» What is expected:
Give back exactly the lines of the data below, starting with the line that has "509x250 pixels." and going on through the line that has "451x191 pixels.".
── Record excerpts
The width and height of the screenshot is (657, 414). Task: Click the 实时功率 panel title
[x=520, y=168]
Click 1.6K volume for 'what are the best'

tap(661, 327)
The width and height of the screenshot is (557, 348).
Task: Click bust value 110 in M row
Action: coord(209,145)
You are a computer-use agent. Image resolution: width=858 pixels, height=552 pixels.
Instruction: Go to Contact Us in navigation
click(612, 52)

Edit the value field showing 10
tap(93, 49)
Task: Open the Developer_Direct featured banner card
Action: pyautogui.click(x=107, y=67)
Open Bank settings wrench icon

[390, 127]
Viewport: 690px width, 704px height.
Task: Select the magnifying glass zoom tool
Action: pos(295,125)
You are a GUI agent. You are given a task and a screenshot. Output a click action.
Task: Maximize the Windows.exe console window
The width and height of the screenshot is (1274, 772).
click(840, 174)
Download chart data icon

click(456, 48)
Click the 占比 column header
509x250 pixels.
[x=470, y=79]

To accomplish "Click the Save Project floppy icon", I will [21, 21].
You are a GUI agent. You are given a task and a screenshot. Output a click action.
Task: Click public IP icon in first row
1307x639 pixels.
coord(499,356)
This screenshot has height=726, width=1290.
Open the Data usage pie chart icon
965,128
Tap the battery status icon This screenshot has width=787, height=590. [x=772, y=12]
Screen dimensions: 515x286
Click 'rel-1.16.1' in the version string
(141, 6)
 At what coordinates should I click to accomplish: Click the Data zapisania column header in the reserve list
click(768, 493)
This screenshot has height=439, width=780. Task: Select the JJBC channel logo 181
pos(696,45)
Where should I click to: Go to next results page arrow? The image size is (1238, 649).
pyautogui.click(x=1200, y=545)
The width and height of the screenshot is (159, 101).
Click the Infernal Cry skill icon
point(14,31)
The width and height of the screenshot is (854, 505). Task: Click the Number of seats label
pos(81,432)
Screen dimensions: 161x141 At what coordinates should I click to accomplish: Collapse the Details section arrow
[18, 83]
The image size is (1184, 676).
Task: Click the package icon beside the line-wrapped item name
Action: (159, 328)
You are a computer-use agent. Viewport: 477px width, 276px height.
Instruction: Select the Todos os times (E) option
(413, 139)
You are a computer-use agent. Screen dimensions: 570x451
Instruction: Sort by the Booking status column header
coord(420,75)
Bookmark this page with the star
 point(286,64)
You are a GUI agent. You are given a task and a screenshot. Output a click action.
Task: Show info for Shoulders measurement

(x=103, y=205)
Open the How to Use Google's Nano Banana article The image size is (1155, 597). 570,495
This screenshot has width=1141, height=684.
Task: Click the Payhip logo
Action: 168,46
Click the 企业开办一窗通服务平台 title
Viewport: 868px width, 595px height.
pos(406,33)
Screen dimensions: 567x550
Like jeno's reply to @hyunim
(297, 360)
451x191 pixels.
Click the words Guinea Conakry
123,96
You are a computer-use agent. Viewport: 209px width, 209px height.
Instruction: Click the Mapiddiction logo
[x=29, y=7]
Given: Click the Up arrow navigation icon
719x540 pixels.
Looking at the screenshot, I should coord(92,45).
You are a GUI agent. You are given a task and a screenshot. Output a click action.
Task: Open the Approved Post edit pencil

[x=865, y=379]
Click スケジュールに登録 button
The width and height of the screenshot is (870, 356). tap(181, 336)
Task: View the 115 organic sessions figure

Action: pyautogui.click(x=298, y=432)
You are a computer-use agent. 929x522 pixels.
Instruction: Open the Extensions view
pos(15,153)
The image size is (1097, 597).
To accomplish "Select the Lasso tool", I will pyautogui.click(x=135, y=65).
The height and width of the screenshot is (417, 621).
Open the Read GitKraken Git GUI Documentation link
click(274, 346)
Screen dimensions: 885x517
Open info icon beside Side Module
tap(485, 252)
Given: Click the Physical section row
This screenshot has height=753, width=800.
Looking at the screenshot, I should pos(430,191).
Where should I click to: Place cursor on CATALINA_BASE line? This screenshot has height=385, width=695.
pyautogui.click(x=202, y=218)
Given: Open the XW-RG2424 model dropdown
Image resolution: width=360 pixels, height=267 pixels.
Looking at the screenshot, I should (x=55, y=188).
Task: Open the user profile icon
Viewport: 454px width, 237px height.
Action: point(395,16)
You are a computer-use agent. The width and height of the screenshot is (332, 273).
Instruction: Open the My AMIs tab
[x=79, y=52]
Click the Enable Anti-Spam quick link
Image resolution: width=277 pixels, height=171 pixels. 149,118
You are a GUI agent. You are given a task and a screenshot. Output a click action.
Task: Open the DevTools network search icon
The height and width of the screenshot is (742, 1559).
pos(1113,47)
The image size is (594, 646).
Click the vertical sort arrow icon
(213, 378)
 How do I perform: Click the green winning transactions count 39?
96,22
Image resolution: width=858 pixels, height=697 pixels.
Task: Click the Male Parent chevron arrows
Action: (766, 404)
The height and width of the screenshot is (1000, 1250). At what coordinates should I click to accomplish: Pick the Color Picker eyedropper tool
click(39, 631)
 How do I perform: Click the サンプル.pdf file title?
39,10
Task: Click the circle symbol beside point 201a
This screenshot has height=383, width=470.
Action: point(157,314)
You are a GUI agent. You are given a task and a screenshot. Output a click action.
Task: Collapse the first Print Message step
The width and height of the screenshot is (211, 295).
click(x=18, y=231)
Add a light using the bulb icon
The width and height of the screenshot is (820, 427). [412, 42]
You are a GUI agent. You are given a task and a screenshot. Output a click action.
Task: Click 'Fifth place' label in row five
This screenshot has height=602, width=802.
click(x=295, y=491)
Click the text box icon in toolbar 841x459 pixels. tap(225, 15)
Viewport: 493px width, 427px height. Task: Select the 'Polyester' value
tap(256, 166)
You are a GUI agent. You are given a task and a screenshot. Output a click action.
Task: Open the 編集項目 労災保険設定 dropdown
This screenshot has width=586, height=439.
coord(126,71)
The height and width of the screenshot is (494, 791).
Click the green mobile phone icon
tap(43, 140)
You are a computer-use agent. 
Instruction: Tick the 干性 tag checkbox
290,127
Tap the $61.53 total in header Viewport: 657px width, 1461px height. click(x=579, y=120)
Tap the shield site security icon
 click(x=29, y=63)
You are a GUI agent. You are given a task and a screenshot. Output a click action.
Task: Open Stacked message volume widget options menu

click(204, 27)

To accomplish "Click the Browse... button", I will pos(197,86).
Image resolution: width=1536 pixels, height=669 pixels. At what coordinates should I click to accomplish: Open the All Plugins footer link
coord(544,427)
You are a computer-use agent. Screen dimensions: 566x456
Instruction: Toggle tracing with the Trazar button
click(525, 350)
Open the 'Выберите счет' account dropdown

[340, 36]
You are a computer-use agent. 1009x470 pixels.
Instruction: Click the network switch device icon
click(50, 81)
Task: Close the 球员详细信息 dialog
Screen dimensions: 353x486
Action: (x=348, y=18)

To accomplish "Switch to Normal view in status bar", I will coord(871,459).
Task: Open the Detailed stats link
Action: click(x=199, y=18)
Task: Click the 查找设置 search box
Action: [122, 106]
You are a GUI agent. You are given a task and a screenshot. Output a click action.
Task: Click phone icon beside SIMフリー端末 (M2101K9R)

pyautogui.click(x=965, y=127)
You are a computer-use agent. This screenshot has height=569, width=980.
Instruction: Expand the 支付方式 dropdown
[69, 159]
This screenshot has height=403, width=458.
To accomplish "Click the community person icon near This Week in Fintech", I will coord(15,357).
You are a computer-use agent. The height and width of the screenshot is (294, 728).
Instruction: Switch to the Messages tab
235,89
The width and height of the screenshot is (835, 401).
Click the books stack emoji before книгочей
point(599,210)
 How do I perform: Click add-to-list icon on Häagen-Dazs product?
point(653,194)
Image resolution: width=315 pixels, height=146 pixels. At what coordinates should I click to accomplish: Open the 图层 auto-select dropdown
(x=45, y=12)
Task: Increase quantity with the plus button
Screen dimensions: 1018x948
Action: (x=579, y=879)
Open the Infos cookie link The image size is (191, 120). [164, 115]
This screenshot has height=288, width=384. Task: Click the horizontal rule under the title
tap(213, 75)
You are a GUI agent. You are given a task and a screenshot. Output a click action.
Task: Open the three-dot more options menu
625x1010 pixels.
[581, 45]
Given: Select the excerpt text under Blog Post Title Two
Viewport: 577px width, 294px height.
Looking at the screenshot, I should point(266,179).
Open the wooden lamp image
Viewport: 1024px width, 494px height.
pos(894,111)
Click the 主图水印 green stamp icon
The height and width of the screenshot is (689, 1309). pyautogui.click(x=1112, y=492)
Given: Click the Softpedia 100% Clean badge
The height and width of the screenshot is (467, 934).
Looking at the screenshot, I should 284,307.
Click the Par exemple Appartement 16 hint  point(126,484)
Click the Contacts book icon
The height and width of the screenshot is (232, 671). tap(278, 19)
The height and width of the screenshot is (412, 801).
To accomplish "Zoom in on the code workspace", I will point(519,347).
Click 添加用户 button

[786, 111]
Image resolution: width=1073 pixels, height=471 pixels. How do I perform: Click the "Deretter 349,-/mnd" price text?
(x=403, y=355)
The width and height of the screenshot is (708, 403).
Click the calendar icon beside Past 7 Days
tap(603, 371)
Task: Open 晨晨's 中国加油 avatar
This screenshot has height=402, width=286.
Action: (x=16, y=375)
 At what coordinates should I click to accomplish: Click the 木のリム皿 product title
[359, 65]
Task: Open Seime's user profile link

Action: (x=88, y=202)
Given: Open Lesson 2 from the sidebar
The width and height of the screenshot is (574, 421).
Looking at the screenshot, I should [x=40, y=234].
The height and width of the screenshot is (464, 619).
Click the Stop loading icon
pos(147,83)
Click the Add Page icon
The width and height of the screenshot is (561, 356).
────
» Expected answer:
509x250 pixels.
[x=470, y=79]

To accomplish "Click the Save Project floppy icon", I will [21, 21].
You are a GUI agent. You are given a task and a screenshot. Output a click action.
Task: Click public IP icon in first row
1307x639 pixels.
coord(499,356)
This screenshot has height=726, width=1290.
Open the Data usage pie chart icon
965,128
Tap the battery status icon This screenshot has width=787, height=590. [x=772, y=12]
Screen dimensions: 515x286
Click 'rel-1.16.1' in the version string
(141, 6)
 At what coordinates should I click to accomplish: Click the Data zapisania column header in the reserve list
click(768, 493)
This screenshot has height=439, width=780. Task: Select the JJBC channel logo 181
pos(696,45)
Where should I click to: Go to next results page arrow? The image size is (1238, 649).
pyautogui.click(x=1200, y=545)
The width and height of the screenshot is (159, 101).
Click the Infernal Cry skill icon
point(14,31)
The width and height of the screenshot is (854, 505). Task: Click the Number of seats label
pos(81,432)
Screen dimensions: 161x141 At what coordinates should I click to accomplish: Collapse the Details section arrow
[18, 83]
The image size is (1184, 676).
Task: Click the package icon beside the line-wrapped item name
Action: (159, 328)
You are a computer-use agent. Viewport: 477px width, 276px height.
Instruction: Select the Todos os times (E) option
(413, 139)
You are a computer-use agent. Screen dimensions: 570x451
Instruction: Sort by the Booking status column header
coord(420,75)
Bookmark this page with the star
 point(286,64)
You are a GUI agent. You are given a task and a screenshot. Output a click action.
Task: Show info for Shoulders measurement

(x=103, y=205)
Open the How to Use Google's Nano Banana article The image size is (1155, 597). 570,495
This screenshot has width=1141, height=684.
Task: Click the Payhip logo
Action: 168,46
Click the 企业开办一窗通服务平台 title
Viewport: 868px width, 595px height.
pos(406,33)
Screen dimensions: 567x550
Like jeno's reply to @hyunim
(297, 360)
451x191 pixels.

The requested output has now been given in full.